I have never ever registered before and I feel like I need to be a part of the voting to see who our country’s leaders are going to be. I’m so nervous, because I don’t want to find months down the line that it was the wrong decision because they not delivering.
At the campus where I am, not many students are interested in voting. Lots of my friends don’t really believe in it, I just decided that I need to vote. For our community, housing is the main thing that should be addressed. The amount that we are paying and our account problems, because it’s a council house, is too much. So we go up and down to the council and nobody’s helping us there. For many years, up and down, and nobody’s helping us, nobody’s telling us anything.
Nabeel Rylands, 34, Western Cape government worker, Bo-Kaap
I feel that this country needs a bit of change and I think that people need to realise that. I think economically we need to look at our long-term future; at the moment it’s very short-sighted. There’s a lot the government can do here. I think there should be better facilities for the youth, keeping them off the streets. As you can see here there are things but it’s poorly maintained, and I don’t think it’s a case of not having funds, it’s just a case of resources being poorly allocated.
Phalosi Khumalo, 22, cameraman, Cape Town CBD.
This is my first time registering so I want to vote. I want my vote to count, I want to have a say in this political arena. People vote and they vote for their parties and their parties are not doing anything so I decided that maybe if I vote my party will do something. There’s some people out there who are having poor service delivery, so you know, maybe I’ll be a hero! I doubt the youth are interested in voting. They find it useless. They laugh at you when you say you going to vote. They’re like, “Why, what for?” You’re going to vote and then you’re still going to have the same issues as always. That’s what they say. I believe differently because a single vote can change everything.

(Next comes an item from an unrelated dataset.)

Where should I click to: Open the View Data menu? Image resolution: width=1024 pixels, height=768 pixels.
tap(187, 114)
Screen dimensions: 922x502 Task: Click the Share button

I didn’t register to vote because the last time I was working, and then when we come there they were already closed. The same as what is going to happen now, because now we are at work and then we knock off at 3 ‘o clock and then we arrive at home at around about 5pm.

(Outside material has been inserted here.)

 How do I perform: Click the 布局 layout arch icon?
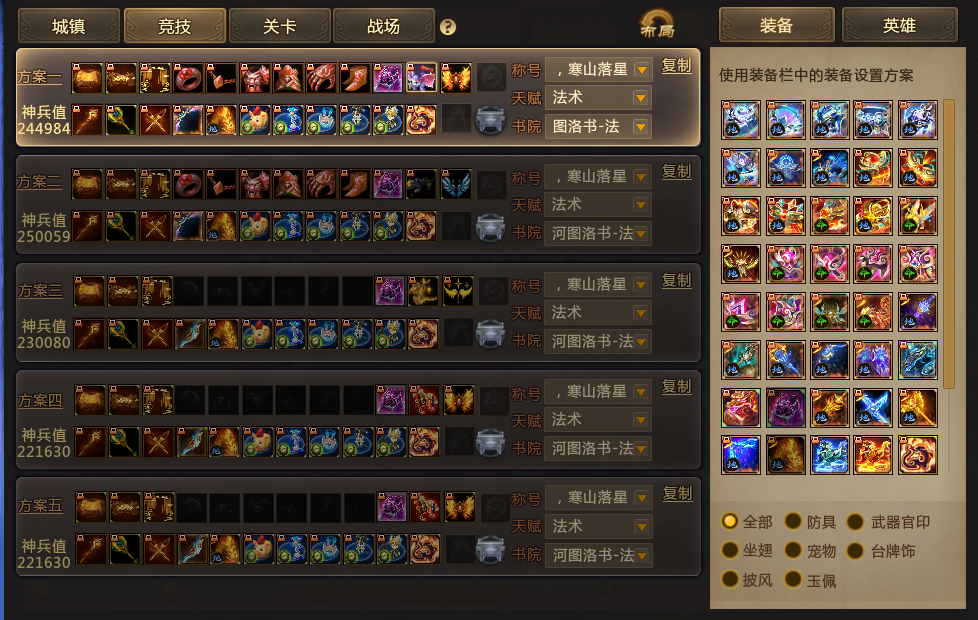coord(657,24)
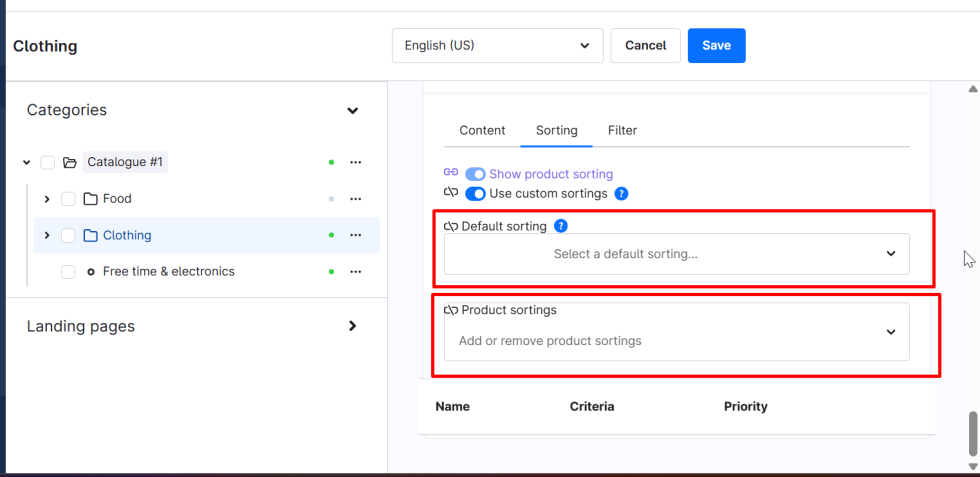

I would vote to make a change in our country so that we can get a better life. You see, if the government can give the people houses and all that kind of stuff then we live a better life. If you can compare maybe to other suburbs, it’s not the same as the townships, so other people are getting more privileges than us. There by us, if the lights are off and all that jazz, they take time to come to us, but if it’s in a white area they come quicker.

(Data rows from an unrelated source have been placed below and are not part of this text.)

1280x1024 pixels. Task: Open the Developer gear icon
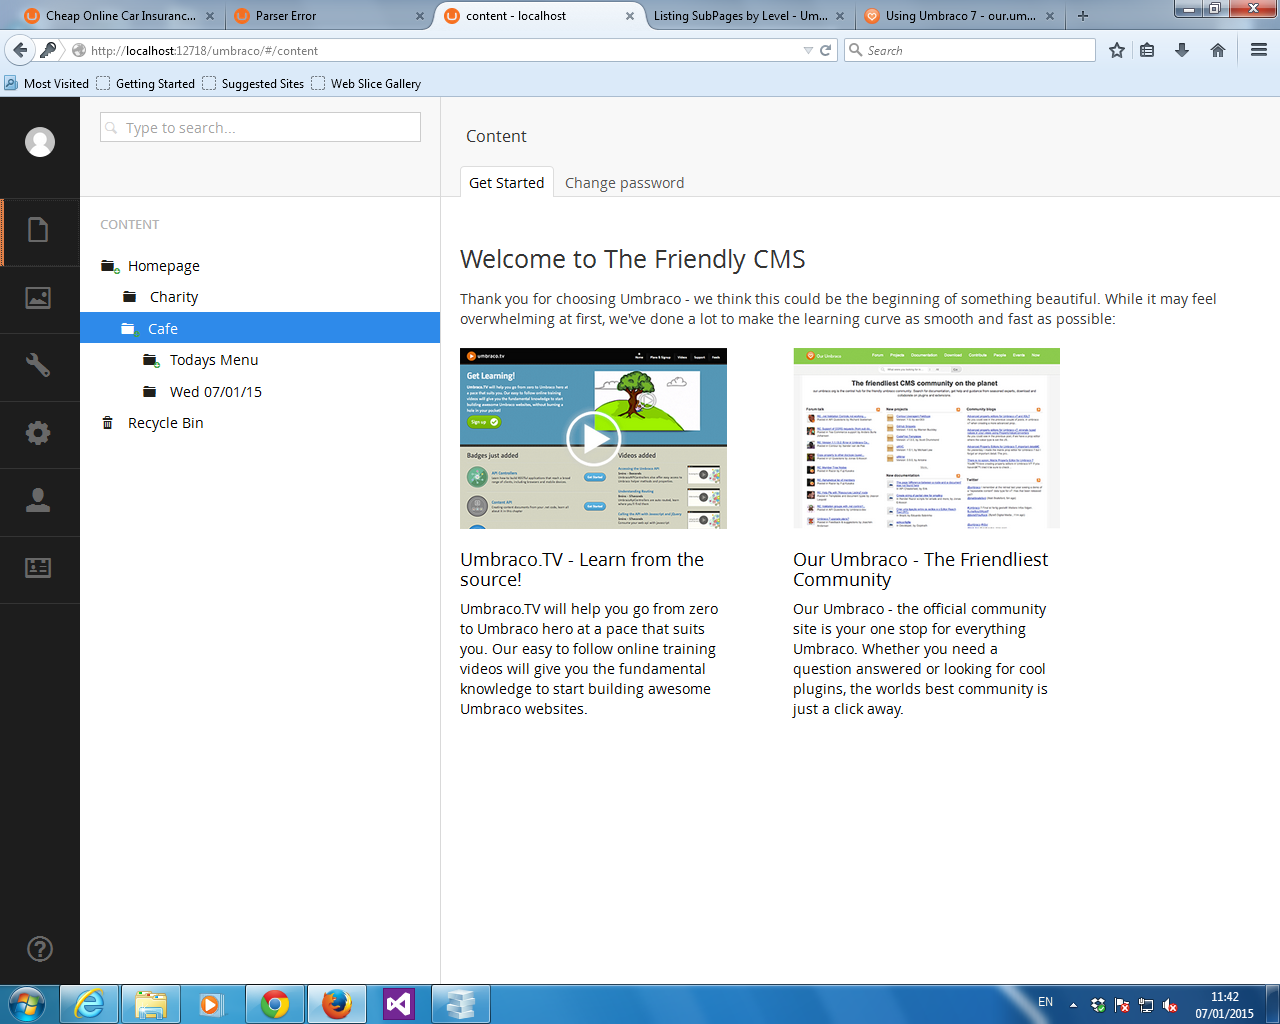point(38,433)
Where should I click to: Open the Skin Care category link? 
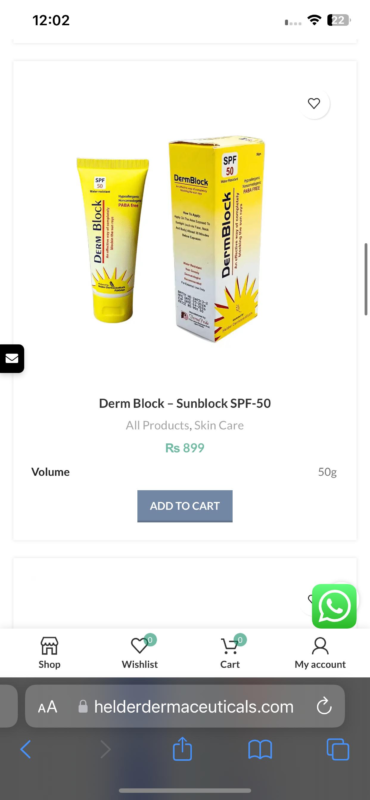pos(219,425)
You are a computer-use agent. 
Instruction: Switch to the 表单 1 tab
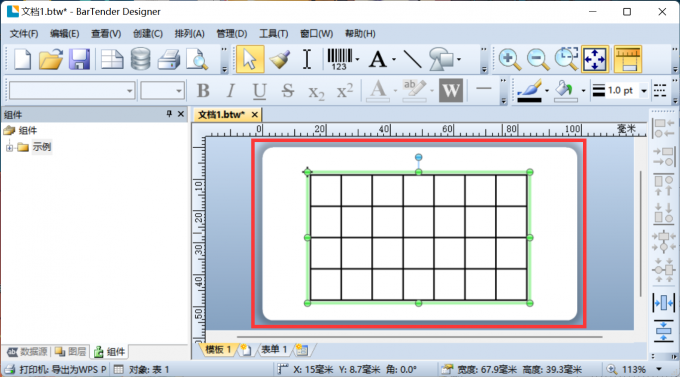[x=274, y=349]
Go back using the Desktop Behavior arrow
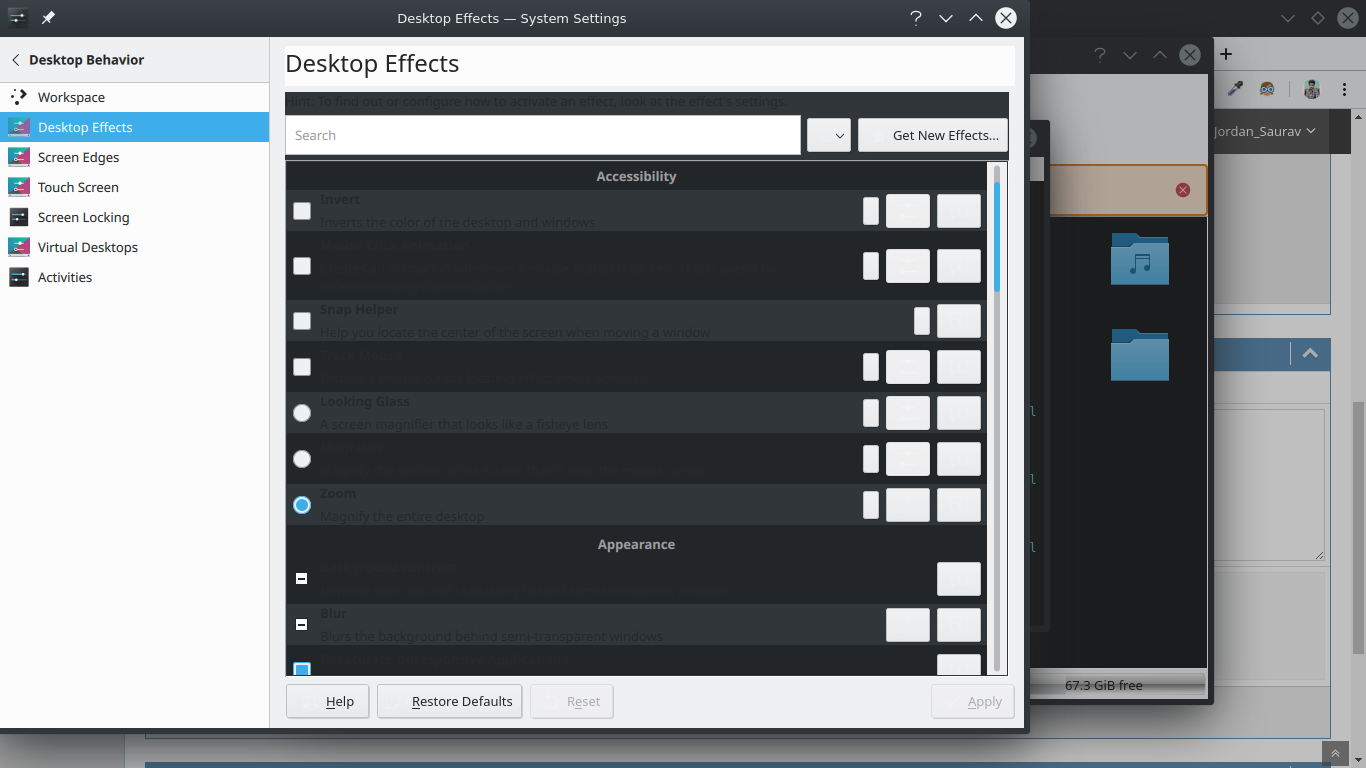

Ashleigh Meagan, 23, student, Claremont
Voting is important in this country. Your vote is your voice. You can’t really complain about what’s going on in this country if you’re not going to vote and be part of it. Jeez, I’d complain about a lot. I think I’d probably complain most about the housing situation. Our domestic worker has been with us for years and she’s still waiting for a house. In my community, I’d probably talk about crime, but I mean what can you really… I don’t know how you’d start changing that.
Ek vote vir die toekoms van my kinders. As ek môre dood, dan is die toekoms vir hulle. Net ‘n huis vir my is al wat die regering kan doen o
(Translation: I’m voting for my children’s future. If I’m dead tomorrow, then the future is for them. All the government can do to make my life better, is give me a house. I don’t have a house, I live in a shack. It’s me and my husband and three children in the shack and there’sonly two rooms. So I just need a house.)